Analyses presented within a national cohort of adults with COPD demonstrated unique associations between omega-3 intake and respiratory symptoms within susceptible subgroups. Specifically, increased intake of omega-3 (ALA or EPA + DHA) were associated with reduced respiratory symptom prevalence among individuals with lower omega-6 (LA) intake and current smokers with lower education/socioeconomic status.
There is strong rationale for a protective effect of omega-3 fatty acids in the lungs, critical in inflammatory lung diseases such as COPD and supporting plausibility of results. Downstream products of EPA and DHA include specialized pro-resolving mediators, found within the lung and circulation [6] which have the ability to promote resolution of inflammation. These include resolvins, protectins, and maresins, which work by regulating neutrophil infiltration, cytokine production, and macrophage clearance of apoptosed inflammatory leukocytes, culminating in dampening and resolution of inflammatory response. Less is known about the mechanisms by which ALA reduces inflammation. While a variable and limited quantity of ALA is metabolized to EPA and DHA (< 10% each), preliminary work has demonstrated ALA’s ability to inhibit nitric oxide production and TNF-alpha gene expression stimulated by lipopolysaccharide in murine macrophages distinct from the mechanisms of EPA and DHA.
It was noted that beneficial associations between ALA and respiratory symptoms were only present among those with low omega-6 (LA) intake. This is a reasonable contingency, given: (1) conversion of ALA to EPA + DHA may be inhibited by increased concentrations of LA and (2) LA and its metabolite arachidonic acid are known substrates for production of pro-inflammatory eicosanoids which may counteract the anti-inflammatory properties of ALA.
NHANES is a nationally representative dataset, and our findings can therefore be extrapolated to the U.S. adult population with COPD. The extensive characterization of the cohort permitted examination of multiple subgroups and identification of characteristics associated with receptivity to beneficial effects of omega-3 intake: low omega-6 intake, and low socioeconomic status and current smokers. The study demonstrated a lack of primary associations between ALA or EPA + DHA in the absence of accounting for omega-6 intake, and did not observe effect modification by race or gender. EPA + DHA intake levels were low compared to ADA recommendations, which may have influenced the ability to detect associations. However, the lack of associations in these subgroups in a nationally-representative cohort are an important aspect of our findings, as they may help to focus future investigations.

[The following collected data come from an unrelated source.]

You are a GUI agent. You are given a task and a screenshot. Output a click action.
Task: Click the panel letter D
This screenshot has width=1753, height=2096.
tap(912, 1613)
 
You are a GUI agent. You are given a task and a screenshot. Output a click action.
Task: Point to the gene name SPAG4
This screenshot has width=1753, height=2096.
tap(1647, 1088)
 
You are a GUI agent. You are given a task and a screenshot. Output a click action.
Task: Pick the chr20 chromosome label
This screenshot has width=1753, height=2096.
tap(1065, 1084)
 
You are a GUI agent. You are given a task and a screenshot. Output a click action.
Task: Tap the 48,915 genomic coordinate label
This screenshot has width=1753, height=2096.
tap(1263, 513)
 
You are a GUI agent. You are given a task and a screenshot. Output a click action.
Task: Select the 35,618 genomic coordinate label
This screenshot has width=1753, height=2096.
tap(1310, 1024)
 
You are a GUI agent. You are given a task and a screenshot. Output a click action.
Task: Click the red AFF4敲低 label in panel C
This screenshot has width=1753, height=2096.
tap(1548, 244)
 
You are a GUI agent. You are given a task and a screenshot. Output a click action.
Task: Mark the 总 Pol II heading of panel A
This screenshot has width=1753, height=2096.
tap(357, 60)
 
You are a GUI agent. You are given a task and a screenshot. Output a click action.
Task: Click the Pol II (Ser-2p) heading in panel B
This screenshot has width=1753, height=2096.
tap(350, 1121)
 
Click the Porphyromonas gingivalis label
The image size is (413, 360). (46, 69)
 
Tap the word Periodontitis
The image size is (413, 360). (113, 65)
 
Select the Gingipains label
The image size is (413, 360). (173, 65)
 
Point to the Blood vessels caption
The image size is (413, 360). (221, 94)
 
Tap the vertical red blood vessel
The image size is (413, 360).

While the causal impact of a diet high in omega-3 cannot be established from the present observational study, this work reinforces the need for additional investigations, including more objective measurements such as biomarkers, and adds to the evidence base supporting clinical trials of dietary change in inflammatory lung diseases including COPD.
Within a U.S. population with COPD, this research demonstrated associations between ALA intake and lower odds of respiratory symptoms among individuals with average or lower than average intake of pro-inflammatory omega-6. Further, EPA + DHA intake demonstrated a protective effect on respiratory symptoms in subgroups exposed to a myriad of non-dietary inflammatory hazards, specifically, current smokers from low socioeconomic status. A clear understanding of the dietary effects of omega-3 on respiratory outcomes in COPD is yet to emerge; however, the context in which these effects are studied will be an important consideration. Personal characteristics and environmental exposures may be critical to identifying individuals and subpopulations with the greatest opportunity for benefit.